GIVEN INSTRUCTION A – Identify every line in the listing that contains the word "Task", and copy each of those lines.

PAGE TEXT –
--- start ---

We interrupt the quotation for the purpose of taking notice particularly of the following sentence of the section:
"* * * However this section does not exclude other evidence of the circumstances under which the agreement was made, or to which it relates, as defined in ORS 42.220, or to explain an ambiguity, intrinsic or extrinsic, or to establish illegality or fraud. The term "agreement" includes deeds and wills as well as contracts between parties."
ORS 42.220, referred to in the above quoted section, reads:
"In construing an instrument, the circumstances under which it was made, including the situation of the subject and of the parties, may be shown so that the judge is placed in the position of those whose language he is interpreting."
The application of the section of our laws just quoted to the practical affairs of life is well illustrated by Baker County v. Huntington, 46 Or. 275, 79 P. 187 (1905), as follows:
"It is a rule of law that where the language of a written instrument is ambiguous, equivocal, or susceptible of conflicting interpretations, it is competent to ascertain the intention of the parties thereto from the facts and circumstances which induced its execution, and thereafter to enforce it in accordance with such intention, and such facts and circumstances may be shown by parol. It is not the office of parol evidence in such case to alter the language of the instrument, but to ascertain and determine the purposes to which the parties intended to apply it. * * * It sometimes happens, for the purpose of ascertaining what was in the minds of the parties, that it is necessary to resort to extrinsic parol proof; and this may be done, not for the purpose of altering the terms of the writing by words of mouth passing at the time, but as a part of the conduct of the parties, in order to determine what was the scope and object of the intended contract, and to fill up the instrument where it is silent. `Having done that,' says Mr. Bradner in his valuable work on Evidence (2 ed), 274, `the court can turn to the language of the instrument to see if that language is capable of being construed so as to carry into effect that which appears to have been really the intent of both parties. * * *.'"

--- end ---

DATA FOR PROCESSING –
--- start ---

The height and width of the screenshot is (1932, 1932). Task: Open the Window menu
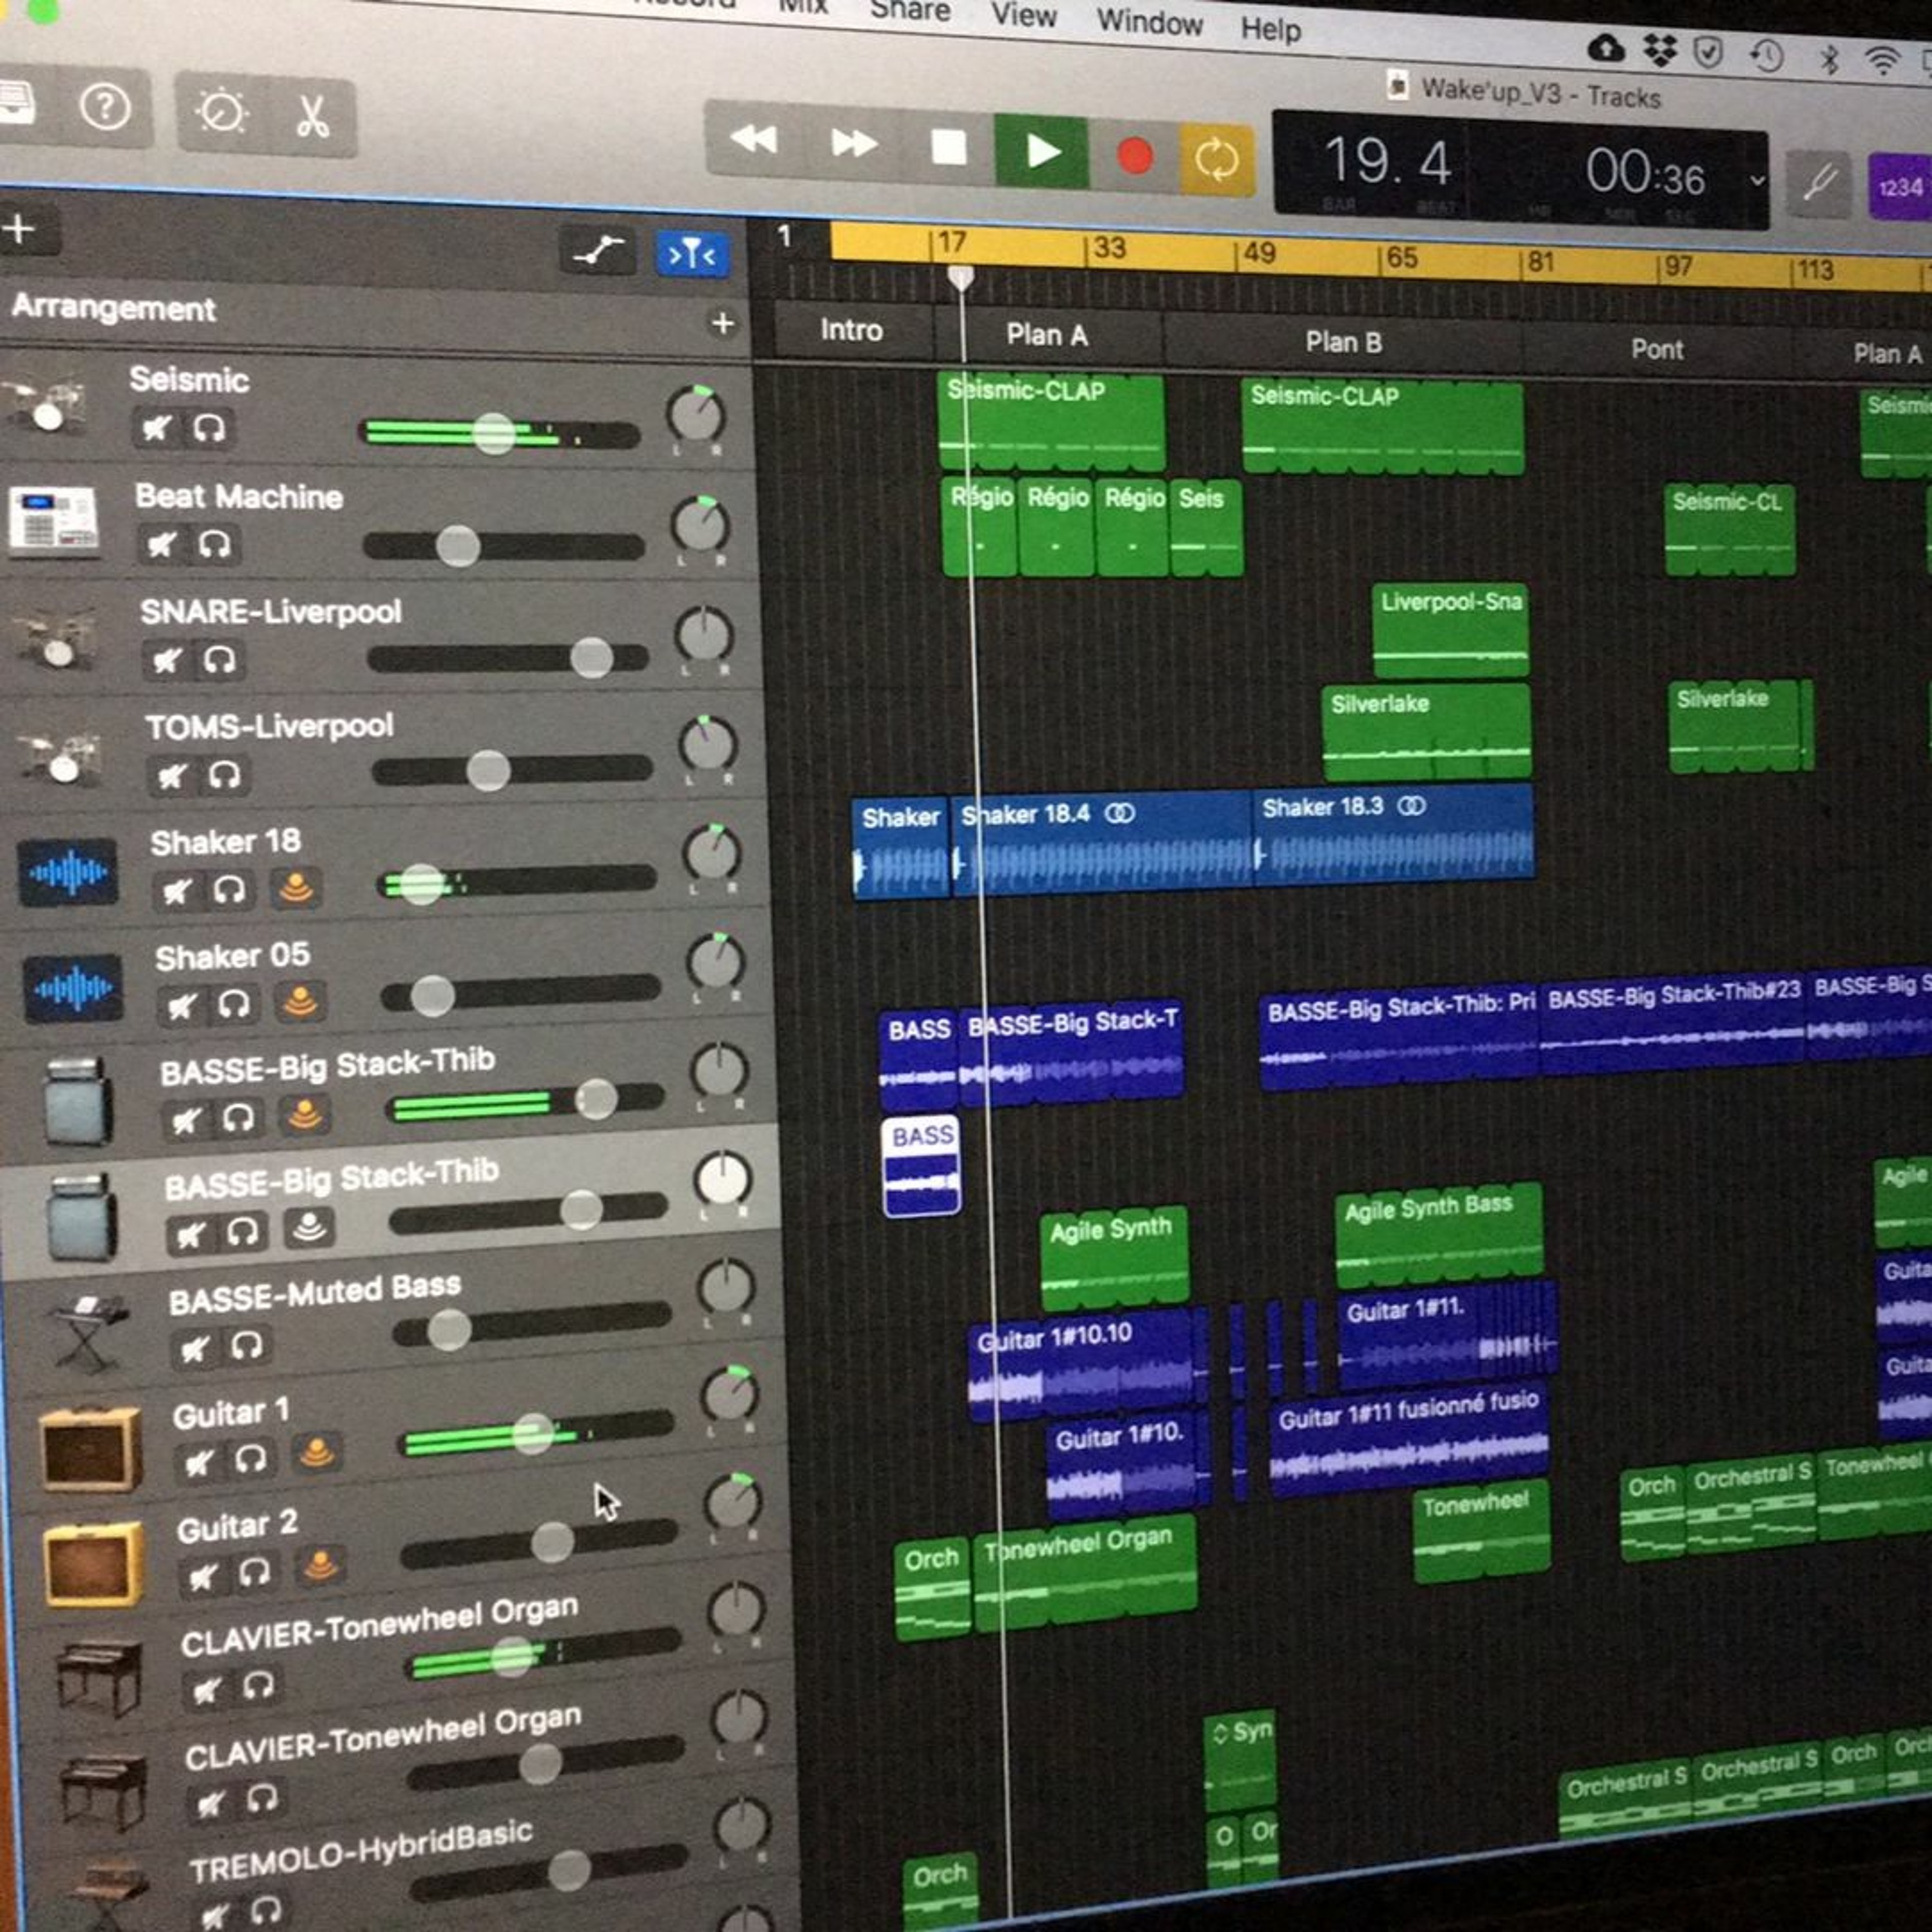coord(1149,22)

--- end ---
--- start ---

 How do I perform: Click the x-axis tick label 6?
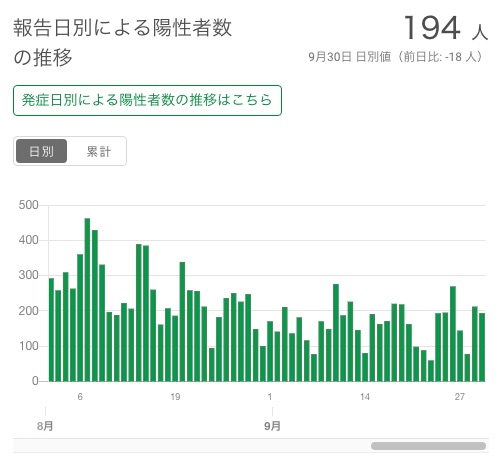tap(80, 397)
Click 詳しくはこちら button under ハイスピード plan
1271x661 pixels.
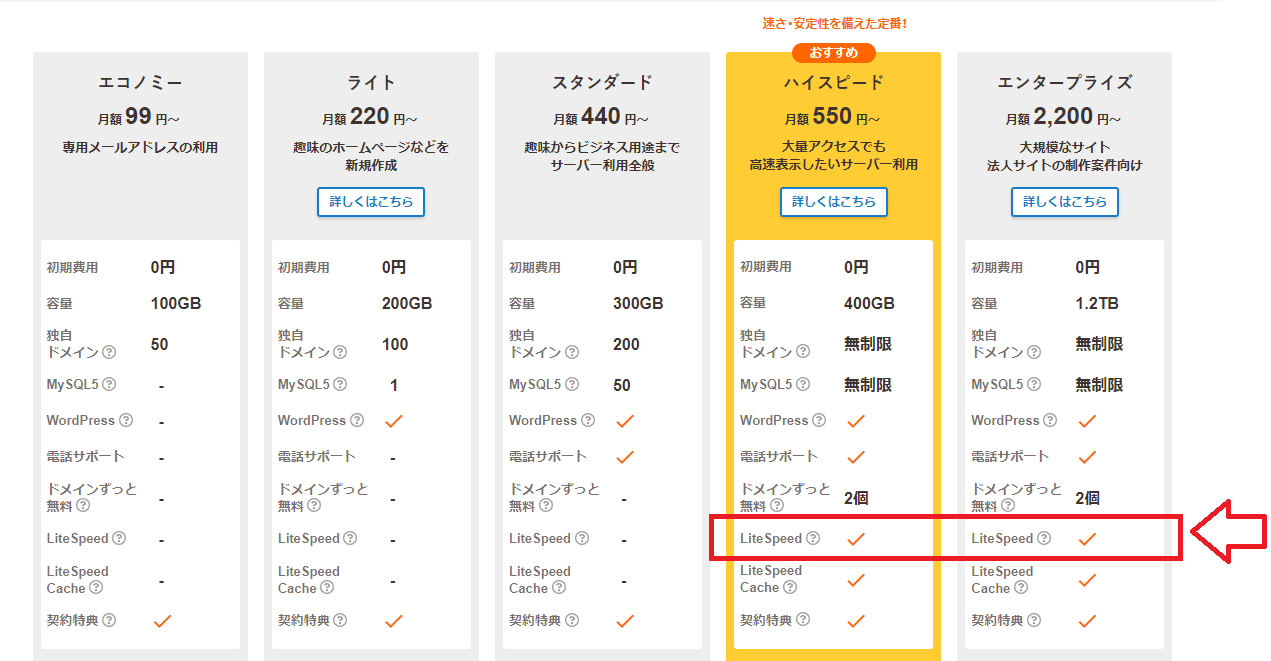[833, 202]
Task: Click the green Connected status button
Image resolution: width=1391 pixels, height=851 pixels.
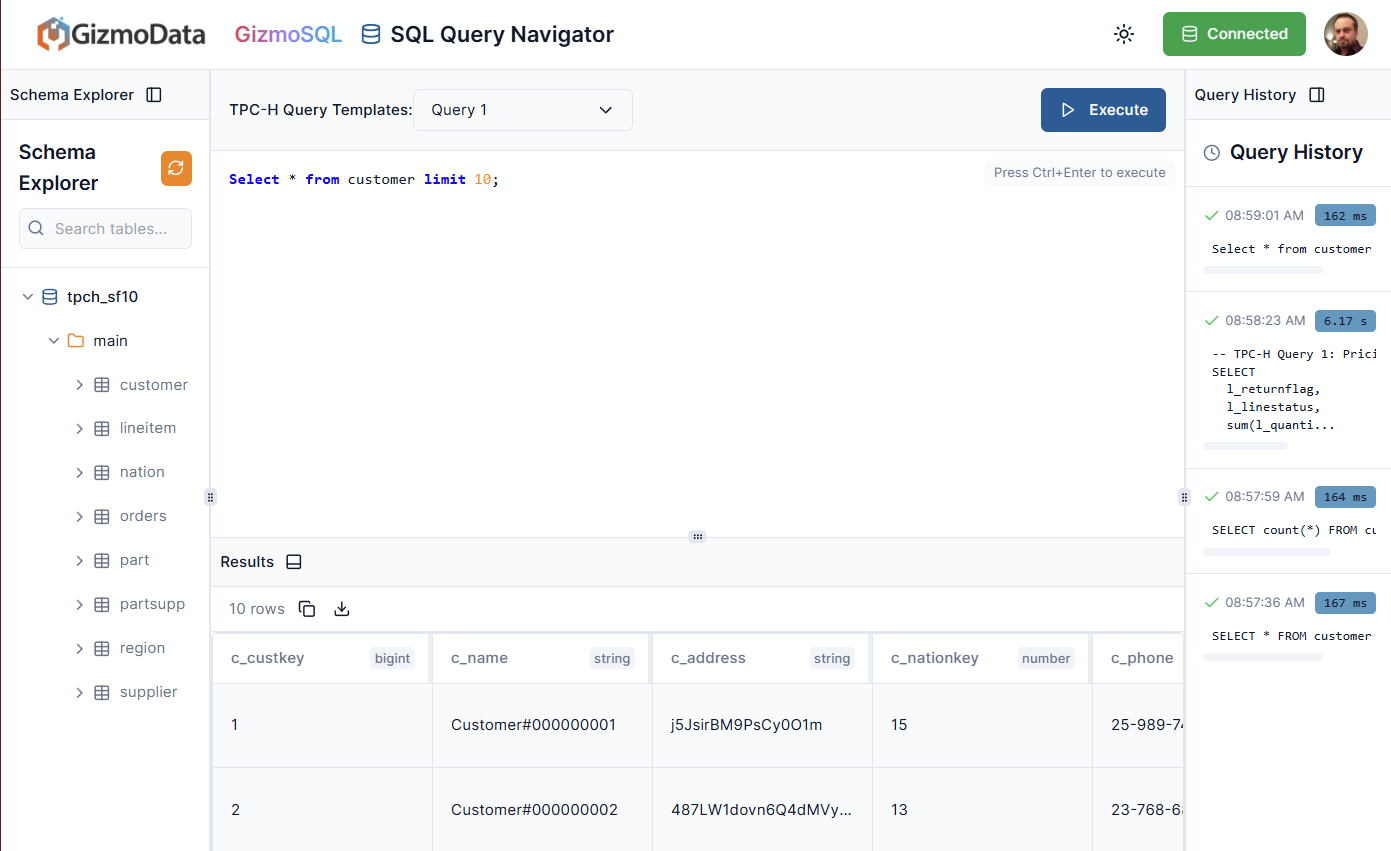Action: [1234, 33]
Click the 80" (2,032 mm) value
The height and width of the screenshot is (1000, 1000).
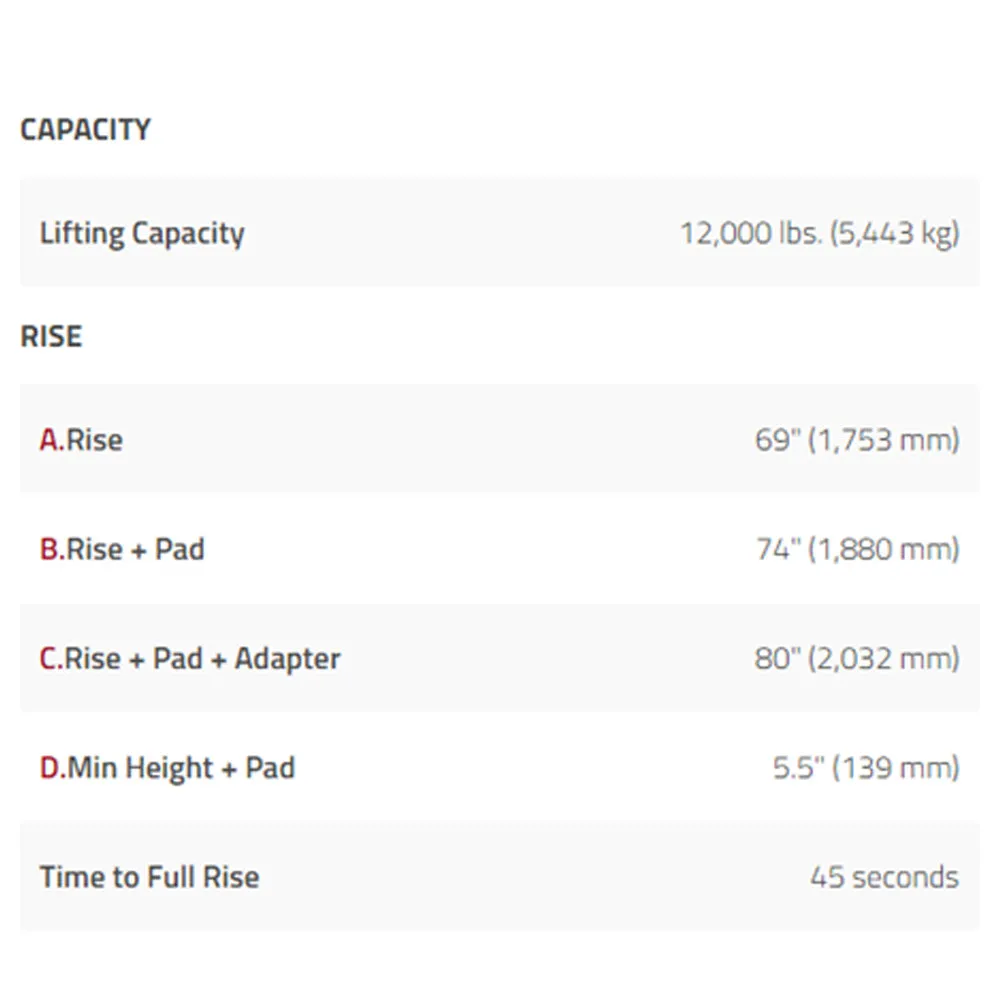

--- end ---
--- start ---

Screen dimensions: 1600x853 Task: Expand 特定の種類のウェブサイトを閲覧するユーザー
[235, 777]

--- end ---

GIVEN INSTRUCTION B –
Answer these questions from the passage on parol evidence above:
(i) Besides contracts between parties, what does the term "agreement" include?
(ii) Which statute is quoted on construing an instrument in light of the circumstances under which it was made?
(iii) Whose work on Evidence is quoted within the passage from Baker County v. Huntington?

COMPLETE RESPONSE A –
The height and width of the screenshot is (1932, 1932). Task: Open the Window menu
Task: Click the green Connected status button
Screen dimensions: 1600x853 Task: Expand 特定の種類のウェブサイトを閲覧するユーザー

COMPLETE RESPONSE B –
(i) Deeds and wills.
(ii) ORS 42.220.
(iii) Mr. Bradner's.